U.S. stocks experienced a downturn on Wednesday, influenced by rising Treasury yields that pressured the tech sector. The stronger-than-expected economic data also complicated investor expectations for a Federal Reserve rate cut in March.
As of 13:47 ET (18:47 GMT), the Dow Jones Industrial Average had dropped by 206 points, or 0.6%, the S&P 500 was down 1%, and the NASDAQ Composite had fallen by 1.3%.
The climb in U.S. Treasury yields persisted, with the yield on the 10-year Treasury note surpassing 4%, marking the highest level this year. This surge was triggered by a 0.6% increase in U.S. retail sales for December, exceeding the anticipated 0.4%. The robust consumer performance, constituting two-thirds of economic growth, suggested a healthy economy and diminished expectations for an imminent rate cut in March.
According to Investing.com‘s Fed Rate Monitor Tool, the probability of a March rate cut dropped to about 50%, down from 61% a year earlier.
Federal Reserve Governor Christopher Waller’s remarks on Tuesday, emphasizing the likelihood of rate cuts in the future but ruling out near-term considerations due to the ongoing resilience in the U.S. economy, were reinforced by the economic data.

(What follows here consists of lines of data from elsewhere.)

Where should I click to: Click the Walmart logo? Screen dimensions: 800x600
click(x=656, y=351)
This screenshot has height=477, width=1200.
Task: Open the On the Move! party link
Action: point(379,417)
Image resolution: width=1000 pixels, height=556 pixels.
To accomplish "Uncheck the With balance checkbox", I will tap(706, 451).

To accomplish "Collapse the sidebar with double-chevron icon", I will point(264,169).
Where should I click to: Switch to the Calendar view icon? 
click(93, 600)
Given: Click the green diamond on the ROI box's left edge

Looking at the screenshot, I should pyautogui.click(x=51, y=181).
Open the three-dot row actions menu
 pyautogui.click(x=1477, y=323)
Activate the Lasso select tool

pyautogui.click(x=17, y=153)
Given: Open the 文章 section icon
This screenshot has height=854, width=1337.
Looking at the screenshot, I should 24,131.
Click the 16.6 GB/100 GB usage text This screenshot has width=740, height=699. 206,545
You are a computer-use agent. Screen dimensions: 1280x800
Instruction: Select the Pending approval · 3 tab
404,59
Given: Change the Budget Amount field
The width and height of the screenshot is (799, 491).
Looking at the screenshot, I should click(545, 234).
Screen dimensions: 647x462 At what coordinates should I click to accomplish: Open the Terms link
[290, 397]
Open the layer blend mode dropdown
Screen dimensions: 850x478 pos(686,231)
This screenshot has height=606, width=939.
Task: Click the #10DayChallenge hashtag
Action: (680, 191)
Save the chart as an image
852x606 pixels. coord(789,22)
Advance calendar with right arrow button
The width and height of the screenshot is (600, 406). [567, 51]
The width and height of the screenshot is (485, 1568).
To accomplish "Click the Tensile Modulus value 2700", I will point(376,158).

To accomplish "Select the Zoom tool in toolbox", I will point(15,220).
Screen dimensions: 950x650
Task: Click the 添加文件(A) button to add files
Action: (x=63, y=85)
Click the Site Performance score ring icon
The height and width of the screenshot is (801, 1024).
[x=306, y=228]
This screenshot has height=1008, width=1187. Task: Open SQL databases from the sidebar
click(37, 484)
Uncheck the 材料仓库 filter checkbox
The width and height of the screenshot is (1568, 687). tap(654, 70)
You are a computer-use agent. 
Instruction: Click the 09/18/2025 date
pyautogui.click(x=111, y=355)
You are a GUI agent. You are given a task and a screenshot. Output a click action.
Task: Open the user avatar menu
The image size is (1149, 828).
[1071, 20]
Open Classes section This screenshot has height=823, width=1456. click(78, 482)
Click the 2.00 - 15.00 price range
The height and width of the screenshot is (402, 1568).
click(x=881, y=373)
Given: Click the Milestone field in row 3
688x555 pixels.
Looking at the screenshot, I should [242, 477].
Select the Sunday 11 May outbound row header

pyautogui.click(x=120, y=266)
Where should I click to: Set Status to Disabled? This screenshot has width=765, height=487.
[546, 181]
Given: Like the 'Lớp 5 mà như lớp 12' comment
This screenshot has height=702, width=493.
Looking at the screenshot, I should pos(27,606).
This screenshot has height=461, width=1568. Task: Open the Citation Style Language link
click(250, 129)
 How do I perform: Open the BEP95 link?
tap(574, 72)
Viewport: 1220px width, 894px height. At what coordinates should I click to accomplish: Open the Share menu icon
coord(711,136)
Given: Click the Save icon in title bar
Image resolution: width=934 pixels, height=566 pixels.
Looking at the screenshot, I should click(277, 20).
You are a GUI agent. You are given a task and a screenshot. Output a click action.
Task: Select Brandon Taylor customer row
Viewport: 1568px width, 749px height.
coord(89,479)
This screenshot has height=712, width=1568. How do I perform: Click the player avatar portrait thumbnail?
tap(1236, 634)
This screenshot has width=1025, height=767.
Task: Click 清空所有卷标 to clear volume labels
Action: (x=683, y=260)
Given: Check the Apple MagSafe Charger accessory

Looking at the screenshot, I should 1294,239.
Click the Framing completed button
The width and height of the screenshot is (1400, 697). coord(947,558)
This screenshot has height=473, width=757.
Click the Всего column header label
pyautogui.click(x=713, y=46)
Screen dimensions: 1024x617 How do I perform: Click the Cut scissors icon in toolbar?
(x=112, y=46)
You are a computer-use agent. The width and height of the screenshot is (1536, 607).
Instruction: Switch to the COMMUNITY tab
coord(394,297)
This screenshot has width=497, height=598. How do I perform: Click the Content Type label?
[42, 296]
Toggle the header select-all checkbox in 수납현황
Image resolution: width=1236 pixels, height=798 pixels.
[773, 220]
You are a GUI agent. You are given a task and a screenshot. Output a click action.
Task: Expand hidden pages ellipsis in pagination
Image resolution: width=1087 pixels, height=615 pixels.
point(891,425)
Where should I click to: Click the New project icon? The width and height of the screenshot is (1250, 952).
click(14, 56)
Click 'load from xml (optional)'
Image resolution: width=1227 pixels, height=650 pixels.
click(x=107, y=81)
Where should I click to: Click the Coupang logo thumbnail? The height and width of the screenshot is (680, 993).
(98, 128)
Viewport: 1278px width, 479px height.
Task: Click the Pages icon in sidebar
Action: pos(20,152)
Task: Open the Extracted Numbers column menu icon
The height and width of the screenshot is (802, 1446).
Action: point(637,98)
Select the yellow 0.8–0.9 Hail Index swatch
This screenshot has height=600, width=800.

In the financial sector, Charles Schwab faced a 1% decline as it reported a 22% dip in net profit for 2023, attributing the decrease to challenges posed by a tighter interest rate environment. On the other hand, Interactive Brokers saw a 2% rise in its stock after fourth-quarter revenue surpassed analyst estimates, despite earnings falling short due to a decline in net interest income in Q4.
Tesla witnessed a 3% decline following price cuts on its Model Y in Europe, raising concerns about potential margin pressures. Boeing, however, experienced a 1% increase after the Federal Aviation Administration completed preliminary inspections on 40 Boeing 737 Max 9 airplanes, raising hopes for their eventual return to service.
Walt Disney’s stock rose by 0.3% after the company rejected activist investor-nominated board members, citing the considerable progress made by its current leadership team in executing a comprehensive company overhaul.
Energy stocks faced a 1% decline as oil prices continued to drop, driven by disappointing growth data from China, the world’s second-largest crude consumer, prompting concerns about future demand.